Hundreds of Everest Climbers Await Base Camp as Ice Blockage Persists
Everest Base Camp, perched more than 5,300 meters above sea level, is thick with anticipation. Over a hundred climbers, including Sherpas, have congregated, hoping to reach the summit as the annual spring season begins. Yet, a massive serac—unstable glacier ice—has become the main roadblock, delaying their ascent and keeping them in a state of waiting.
For weeks, specialized high-altitude workers known as “icefall doctors” have been assessing the serac’s condition in the treacherous Khumbu Icefall.
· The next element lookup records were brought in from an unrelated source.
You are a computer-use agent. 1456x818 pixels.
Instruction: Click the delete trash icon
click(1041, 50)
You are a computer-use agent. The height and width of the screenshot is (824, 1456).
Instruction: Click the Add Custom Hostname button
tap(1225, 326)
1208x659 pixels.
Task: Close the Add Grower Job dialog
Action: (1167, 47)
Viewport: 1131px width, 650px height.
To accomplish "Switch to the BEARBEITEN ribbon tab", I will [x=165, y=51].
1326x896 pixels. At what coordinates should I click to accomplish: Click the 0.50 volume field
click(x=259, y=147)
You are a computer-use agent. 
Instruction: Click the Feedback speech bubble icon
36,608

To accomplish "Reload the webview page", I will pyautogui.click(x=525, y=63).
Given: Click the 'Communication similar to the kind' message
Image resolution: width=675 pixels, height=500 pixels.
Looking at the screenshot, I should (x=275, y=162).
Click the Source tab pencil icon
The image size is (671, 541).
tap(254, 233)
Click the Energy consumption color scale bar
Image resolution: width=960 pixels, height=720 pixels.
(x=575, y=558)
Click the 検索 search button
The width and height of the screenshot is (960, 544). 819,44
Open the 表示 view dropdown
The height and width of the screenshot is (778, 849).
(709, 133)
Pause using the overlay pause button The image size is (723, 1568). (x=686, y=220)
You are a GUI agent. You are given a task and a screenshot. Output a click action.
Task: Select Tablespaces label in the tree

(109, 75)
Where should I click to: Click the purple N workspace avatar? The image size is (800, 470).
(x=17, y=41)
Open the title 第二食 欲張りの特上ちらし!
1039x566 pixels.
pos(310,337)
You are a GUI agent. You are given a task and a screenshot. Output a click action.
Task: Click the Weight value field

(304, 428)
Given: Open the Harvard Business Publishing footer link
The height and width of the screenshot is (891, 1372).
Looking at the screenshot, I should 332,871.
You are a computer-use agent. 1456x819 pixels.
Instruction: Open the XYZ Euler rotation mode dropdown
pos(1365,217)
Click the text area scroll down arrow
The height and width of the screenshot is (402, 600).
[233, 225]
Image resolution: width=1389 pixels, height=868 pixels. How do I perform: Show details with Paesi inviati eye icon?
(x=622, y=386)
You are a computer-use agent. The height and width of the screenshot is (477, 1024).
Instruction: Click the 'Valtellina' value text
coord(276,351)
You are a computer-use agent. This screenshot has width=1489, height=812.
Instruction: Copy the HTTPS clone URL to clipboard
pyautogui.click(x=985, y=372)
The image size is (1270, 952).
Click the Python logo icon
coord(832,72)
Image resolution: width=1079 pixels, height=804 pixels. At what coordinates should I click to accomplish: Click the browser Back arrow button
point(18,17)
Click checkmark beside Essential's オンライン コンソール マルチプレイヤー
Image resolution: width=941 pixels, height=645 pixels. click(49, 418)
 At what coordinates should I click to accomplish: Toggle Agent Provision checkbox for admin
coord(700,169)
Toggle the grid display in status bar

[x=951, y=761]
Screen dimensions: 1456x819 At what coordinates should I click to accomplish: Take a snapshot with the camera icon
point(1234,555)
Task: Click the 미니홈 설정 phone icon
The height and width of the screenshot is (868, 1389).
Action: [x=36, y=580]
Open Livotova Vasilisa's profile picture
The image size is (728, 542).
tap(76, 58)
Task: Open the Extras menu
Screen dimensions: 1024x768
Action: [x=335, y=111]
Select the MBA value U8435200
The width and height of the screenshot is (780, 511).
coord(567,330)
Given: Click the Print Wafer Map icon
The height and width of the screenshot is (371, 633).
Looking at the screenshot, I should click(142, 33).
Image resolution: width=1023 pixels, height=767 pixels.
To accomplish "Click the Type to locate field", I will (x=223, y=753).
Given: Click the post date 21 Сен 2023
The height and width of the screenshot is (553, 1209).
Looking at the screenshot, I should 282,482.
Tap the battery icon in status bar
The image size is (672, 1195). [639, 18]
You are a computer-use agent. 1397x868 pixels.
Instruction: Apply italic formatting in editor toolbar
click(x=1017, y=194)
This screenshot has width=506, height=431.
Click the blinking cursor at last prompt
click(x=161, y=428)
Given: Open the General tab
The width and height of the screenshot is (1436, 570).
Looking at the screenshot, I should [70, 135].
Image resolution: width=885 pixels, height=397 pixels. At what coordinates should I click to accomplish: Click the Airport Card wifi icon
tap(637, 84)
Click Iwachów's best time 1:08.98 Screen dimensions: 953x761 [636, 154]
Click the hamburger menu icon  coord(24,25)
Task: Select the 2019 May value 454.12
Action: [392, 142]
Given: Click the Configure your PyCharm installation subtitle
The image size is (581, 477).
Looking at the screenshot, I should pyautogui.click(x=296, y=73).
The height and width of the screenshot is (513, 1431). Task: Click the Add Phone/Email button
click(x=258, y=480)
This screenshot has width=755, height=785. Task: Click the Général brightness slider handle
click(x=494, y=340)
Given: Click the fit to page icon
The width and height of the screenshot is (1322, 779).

Their usual task is to stabilize the route by setting up ropes and ladders, but this year, the ice’s unpredictability has slowed their progress. “They’re using drones, 3D imaging, and every tool available to predict when the serac might collapse and if it’s safe for climbers to proceed,” explained Adriana Brownlee, co-owner of AGA Adventures.
“We’re letting nature decide. If the mountains say no, it’s no,” she said, emphasizing the reliance on natural processes to clear the path.
Meanwhile, Bianca Adler, an 18-year-old aiming to set a new Australian record, arrived at base camp on April 20. Her planned altitude adjustments, which involve climbing and descending camps, have been postponed. To stay active, she and fellow climbers are tackling smaller hikes, navigating nearby ice towers, and practicing ladder crossings over deep crevasses.
Climate change has intensified the risks, according to Gelje Sherpa, a co-founder of AGA Adventures and former icefall doctor. “In my time, the icefall was more stable. Now, warming has made it more dangerous,” he remarked, reflecting on his 2023 rescue of a climber in the death zone—a feat he called the hardest of his life. Sherpas, who often transport gear and guide climbers, must move cautiously to avoid triggering further instability.
History shows the dangers of such ice formations. In 2014, a serac collapse in the Khumbu Icefall triggered an avalanche, claiming over a dozen lives. Another incident in 2019 forced climber Garrett Madison to abandon his expedition. As climbers await the serac’s collapse, concerns grow about potential congestion at the summit once the route reopens.
“It seems to be going the right way, but only time will tell,” Brownlee added, expressing cautious optimism about the upcoming challenges.